Business slows as suspect is sought

Rape and kidnapping suspect Brian Adkison.

A manhunt at the Lake of the Ozarks has left people in one small community uneasy and upset about the effect on their business.

The search for rape suspect Brian Adkison is in it's fifth day. He is accused of kidnapping a woman in northwest Missouri, bringing her to University Hospital in Columbia Sunday morning, and then heading south to hide.

Adkison chose a quiet cove and rugged terrain to hide out.

Marilyn Brown lives in Little Buffalo Cove and is keeping up her guard, "He is so elusive he steals cars, jet skis, is getting in and out of houses and he's not caught yet how is this all possible?"

Adkison was last seen in the cove Wednesday afternoon. He ran into the woods, but left evidence behind in a boat. Authorities are checking cars and boats as they enter the area around the 65 to 70 mile markers at the lake. The small area 15 miles from Stover has been a difficult place to search.

Sgt. Paul Reinsch explains, "Its very steep there's not a whole lot of roads in that area so we are searching it as quickly as we can." Reinsch says the patrol and local deputies are using a helicopter and K-9 units.

________________________

Please continue the news report on the Lake of the Ozarks manhunt, picking up after its last paragraph.

________________________

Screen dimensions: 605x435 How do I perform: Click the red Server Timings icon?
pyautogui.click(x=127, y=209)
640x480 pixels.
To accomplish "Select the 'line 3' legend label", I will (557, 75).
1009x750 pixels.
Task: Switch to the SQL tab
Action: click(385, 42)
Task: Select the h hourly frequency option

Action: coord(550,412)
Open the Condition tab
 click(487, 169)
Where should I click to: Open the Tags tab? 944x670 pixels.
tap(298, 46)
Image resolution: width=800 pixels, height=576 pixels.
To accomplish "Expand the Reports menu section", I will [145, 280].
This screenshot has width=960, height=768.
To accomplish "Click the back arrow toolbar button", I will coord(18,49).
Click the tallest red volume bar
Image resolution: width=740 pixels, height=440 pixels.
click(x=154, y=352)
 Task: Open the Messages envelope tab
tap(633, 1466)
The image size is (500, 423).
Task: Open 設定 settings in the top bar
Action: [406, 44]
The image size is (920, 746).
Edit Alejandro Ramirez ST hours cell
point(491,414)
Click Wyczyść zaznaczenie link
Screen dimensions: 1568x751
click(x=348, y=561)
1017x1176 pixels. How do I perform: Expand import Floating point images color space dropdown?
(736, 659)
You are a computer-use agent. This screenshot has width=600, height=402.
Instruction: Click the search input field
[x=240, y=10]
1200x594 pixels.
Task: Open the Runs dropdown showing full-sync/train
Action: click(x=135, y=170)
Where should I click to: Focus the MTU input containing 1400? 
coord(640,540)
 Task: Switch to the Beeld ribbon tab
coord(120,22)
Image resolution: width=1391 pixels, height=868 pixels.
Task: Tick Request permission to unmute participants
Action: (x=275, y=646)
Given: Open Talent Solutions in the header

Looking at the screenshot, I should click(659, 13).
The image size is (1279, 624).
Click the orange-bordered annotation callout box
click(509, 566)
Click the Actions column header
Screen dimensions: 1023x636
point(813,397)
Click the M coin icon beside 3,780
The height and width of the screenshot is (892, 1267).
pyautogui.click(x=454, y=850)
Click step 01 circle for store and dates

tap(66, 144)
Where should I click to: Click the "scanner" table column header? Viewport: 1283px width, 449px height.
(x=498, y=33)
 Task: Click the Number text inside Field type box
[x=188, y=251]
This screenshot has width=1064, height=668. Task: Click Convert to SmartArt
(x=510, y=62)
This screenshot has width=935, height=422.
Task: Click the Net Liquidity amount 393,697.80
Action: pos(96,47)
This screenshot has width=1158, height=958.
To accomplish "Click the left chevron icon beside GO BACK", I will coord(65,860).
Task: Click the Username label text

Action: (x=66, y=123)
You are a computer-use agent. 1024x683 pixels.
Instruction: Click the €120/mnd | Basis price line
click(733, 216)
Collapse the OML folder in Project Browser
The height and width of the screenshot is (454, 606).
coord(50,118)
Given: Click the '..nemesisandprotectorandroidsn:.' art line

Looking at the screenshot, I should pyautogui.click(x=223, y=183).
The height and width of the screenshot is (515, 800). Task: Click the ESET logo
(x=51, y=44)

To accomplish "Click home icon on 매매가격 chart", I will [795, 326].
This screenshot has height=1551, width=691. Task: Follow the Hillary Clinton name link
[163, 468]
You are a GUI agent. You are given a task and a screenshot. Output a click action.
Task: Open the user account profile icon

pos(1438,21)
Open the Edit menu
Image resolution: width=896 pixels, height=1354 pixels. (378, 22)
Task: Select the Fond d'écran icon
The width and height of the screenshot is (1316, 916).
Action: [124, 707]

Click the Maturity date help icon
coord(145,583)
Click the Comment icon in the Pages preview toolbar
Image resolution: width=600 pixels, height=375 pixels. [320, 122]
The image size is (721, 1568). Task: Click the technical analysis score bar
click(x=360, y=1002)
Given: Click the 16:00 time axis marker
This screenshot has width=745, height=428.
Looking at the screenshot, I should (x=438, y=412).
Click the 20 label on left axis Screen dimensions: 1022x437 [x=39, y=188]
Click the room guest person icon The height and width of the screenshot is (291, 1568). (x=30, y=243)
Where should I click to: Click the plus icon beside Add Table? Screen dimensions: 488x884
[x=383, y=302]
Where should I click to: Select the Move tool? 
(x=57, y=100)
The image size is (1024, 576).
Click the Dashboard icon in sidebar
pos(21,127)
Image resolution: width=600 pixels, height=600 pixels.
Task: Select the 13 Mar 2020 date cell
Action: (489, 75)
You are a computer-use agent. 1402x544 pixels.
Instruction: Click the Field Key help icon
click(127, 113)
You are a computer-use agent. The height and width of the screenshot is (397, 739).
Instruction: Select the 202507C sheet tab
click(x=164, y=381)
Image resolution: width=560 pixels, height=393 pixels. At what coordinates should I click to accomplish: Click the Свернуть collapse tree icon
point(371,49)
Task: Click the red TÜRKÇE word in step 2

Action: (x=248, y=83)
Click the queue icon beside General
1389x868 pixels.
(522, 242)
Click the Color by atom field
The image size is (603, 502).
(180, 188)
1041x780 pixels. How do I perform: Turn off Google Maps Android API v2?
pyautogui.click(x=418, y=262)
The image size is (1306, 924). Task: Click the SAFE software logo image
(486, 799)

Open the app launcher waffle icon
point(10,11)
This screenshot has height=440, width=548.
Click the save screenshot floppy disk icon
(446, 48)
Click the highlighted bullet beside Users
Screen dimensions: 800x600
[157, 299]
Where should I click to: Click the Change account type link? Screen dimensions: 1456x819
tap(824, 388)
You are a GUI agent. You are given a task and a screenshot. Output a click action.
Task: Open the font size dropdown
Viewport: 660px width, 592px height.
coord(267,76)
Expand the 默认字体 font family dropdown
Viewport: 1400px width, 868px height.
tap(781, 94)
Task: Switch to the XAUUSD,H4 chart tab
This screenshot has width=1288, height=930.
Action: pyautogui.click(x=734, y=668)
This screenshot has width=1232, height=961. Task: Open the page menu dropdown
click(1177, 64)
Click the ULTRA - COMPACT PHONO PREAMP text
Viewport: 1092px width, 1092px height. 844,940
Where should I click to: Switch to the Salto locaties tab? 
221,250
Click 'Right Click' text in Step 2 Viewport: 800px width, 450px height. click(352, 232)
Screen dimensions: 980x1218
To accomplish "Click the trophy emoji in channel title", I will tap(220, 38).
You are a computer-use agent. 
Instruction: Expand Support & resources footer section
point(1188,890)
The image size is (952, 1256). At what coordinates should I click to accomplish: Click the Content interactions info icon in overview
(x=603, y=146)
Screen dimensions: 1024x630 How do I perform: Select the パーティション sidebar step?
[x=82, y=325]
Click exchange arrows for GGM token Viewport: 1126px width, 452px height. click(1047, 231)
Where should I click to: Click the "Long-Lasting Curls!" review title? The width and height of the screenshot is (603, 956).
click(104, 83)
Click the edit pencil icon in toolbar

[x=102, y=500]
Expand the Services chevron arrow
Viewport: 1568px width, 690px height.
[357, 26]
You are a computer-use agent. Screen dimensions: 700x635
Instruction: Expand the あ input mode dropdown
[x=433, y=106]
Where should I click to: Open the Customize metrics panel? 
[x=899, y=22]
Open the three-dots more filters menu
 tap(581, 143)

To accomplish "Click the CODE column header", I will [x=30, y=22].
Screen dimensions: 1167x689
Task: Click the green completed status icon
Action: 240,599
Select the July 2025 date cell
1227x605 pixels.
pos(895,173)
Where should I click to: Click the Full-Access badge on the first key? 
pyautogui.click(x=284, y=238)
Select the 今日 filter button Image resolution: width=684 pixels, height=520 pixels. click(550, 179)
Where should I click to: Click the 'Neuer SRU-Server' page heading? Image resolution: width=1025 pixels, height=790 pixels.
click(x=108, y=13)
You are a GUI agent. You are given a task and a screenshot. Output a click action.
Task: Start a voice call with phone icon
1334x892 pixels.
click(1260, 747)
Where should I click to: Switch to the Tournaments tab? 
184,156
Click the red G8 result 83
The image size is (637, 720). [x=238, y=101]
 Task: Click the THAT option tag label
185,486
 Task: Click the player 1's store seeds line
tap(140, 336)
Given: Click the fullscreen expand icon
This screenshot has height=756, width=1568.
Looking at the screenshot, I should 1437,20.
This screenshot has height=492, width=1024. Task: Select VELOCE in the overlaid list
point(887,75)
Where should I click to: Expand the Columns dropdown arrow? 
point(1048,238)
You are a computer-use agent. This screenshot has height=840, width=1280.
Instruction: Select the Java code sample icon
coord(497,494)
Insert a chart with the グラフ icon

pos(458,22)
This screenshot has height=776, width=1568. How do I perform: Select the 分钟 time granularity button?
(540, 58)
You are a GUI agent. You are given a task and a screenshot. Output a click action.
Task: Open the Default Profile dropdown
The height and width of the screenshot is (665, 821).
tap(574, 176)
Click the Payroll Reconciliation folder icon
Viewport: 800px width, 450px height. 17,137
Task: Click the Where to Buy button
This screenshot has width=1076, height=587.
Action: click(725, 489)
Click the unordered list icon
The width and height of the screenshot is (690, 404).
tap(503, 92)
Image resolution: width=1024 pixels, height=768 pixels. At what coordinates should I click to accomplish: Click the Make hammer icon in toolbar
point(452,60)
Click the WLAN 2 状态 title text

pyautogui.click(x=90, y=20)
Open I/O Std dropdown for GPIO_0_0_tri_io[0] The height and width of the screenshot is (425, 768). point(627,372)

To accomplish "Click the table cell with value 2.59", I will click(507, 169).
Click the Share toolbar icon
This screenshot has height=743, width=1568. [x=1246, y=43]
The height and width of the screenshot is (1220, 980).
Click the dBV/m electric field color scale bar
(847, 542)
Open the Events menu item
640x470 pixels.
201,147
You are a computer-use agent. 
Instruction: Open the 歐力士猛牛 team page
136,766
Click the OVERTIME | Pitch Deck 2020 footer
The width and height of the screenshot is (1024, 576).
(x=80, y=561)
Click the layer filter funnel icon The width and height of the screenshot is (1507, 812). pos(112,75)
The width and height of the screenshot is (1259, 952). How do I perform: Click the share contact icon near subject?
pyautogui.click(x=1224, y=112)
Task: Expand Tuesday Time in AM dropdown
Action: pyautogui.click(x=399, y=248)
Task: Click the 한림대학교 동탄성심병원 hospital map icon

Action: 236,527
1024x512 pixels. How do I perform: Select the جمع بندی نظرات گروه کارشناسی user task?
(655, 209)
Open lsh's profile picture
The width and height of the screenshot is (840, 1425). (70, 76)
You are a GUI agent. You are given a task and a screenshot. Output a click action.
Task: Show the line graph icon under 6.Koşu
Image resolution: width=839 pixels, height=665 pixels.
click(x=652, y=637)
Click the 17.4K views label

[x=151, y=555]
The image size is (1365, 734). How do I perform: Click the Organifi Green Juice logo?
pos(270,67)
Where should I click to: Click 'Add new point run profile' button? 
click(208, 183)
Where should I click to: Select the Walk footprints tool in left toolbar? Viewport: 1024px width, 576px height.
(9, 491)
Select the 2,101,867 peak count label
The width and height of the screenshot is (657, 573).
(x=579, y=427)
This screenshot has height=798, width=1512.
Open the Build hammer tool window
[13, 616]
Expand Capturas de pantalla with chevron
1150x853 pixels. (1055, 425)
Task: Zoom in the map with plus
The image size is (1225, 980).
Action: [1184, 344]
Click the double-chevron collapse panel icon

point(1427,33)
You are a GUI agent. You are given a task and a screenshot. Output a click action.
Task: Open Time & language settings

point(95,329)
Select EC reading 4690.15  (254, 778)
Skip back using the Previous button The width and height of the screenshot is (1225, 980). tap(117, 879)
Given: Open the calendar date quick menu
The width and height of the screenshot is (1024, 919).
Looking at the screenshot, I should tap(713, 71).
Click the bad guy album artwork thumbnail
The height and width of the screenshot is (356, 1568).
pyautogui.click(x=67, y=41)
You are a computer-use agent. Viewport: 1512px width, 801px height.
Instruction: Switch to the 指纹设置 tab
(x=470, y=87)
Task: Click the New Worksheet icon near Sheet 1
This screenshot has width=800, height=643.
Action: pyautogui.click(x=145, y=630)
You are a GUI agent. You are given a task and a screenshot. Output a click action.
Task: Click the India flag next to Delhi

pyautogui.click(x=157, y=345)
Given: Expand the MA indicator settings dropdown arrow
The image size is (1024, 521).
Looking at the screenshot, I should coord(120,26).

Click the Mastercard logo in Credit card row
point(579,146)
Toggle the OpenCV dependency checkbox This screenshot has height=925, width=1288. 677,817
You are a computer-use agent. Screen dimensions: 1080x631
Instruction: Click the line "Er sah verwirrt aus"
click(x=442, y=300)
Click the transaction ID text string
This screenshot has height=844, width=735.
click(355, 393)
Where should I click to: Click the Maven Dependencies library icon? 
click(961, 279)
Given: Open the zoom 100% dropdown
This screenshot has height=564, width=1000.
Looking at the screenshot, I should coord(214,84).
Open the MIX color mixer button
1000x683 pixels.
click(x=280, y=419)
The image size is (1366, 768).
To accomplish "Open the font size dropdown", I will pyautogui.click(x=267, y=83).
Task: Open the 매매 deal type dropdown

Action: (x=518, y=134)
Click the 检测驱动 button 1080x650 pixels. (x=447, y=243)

________________________

**Response to this task**
More than 50 officers were on the job there Thursday. The FBI was not at that location, but Reinsch says the agency was working other leads.

The owners of the Hiawatha Beach Resort in Little Buffalo Cove say people were not coming into the cove to buy gas and for the sake of their business they hope the search ends soon. "Business today? Nothing by water, only buy land and if it continues this way it will be a total disaster," fears owner June Morgan.

Reinsch says he does not know why Adkison chose the lake area to hide. Authorities can only assume he has access to a police scanner and weapons, and is therefore considered armed and dangerous. The highway patrol is hoping Adkison will end the search by giving himself up.